A few years ago, these investigators found that HAP2 has the same three-dimensional shape as the proteins used by some enveloped viruses (for example Zika, Dengue, Rubella), to get into the organism they infect. They baptized this expanded family of fusogens: fusexins. The surprising double “affiliation” of fusexins –namely, eukaryotes and viruses– created a dilemma regarding their origin: were they a eukaryotic invention co-opted by viruses, or conversely, a viral innovation captured by a primitive eukaryotic cell, with which it discovered a magic trick to invent sexual reproduction?
One more step
In a new twist, the international team showed that creatures as old as archaea contain a protein homologous to HAP2, which they named Fusexin1. Its fusogenic activity was demonstrated in baby hamster kidney cells that, by producing Fusexin1, began to fuse with each other. This implies that it could be the ancestral molecule: the mother of all “fusexins”, both viral and sexual, says Graña.
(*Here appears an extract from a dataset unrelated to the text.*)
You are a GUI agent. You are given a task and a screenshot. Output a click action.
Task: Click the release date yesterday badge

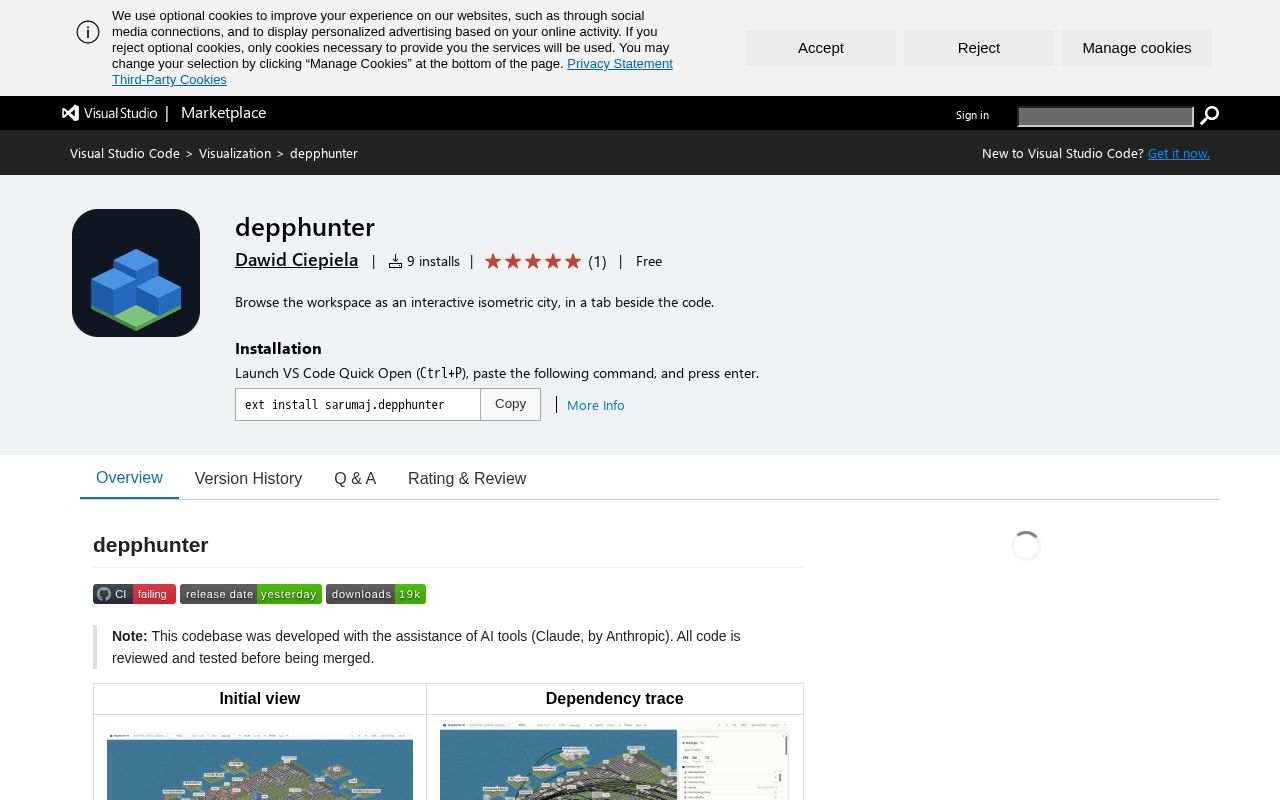coord(251,594)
Moreover, Fusexin1 genes are embedded in pieces of DNA that are mobile. That strongly suggests that they form part of genome elements that can be shared between cells. It is well known that both bacteria and archaea practice ancient forms of sex where discrete pieces of DNA are transferred. “Finding a protein that fuses gametes in plants and other eukaryotes presumably involved in archaeal sex events is extremely exciting” says Mauricio Langleib.“This mechanism could be the precursor of eukaryotic sex as we currently know it”, the student explains.
This multidisciplinary work involved research groups —in addition to the ones already mentioned— from the Karolinska Institute (Sweden), Technion – Israel Institute of Technology, University of Lausanne (Switzerland) and the European Synchrotron Radiation Laboratory (France), as well as DeepMind, a Google company dedicated to machine learning that has shaken the area of artificial intelligence with historic achievements (AlphaGo; AlphaFold). For the study, the researchers combined bioinformatics, computational evolutionary biology, protein domain prediction with AlphaFold, X-ray crystallography, as well as functional studies showing that the ancient protein Fusexin1 functions as a fusogen.
In the near future, the next steps will be to better understand the role of Fusexin1 in archaea and to establish the evolutionary history connecting the ancient Fusexin1 with the more recent eukaryotic HAP2. Likewise, the archaeal fusexins and fusion proteins already discovered could help to understand how cells evolved from apparently simple forms to the complex life forms that reproduce sexually today.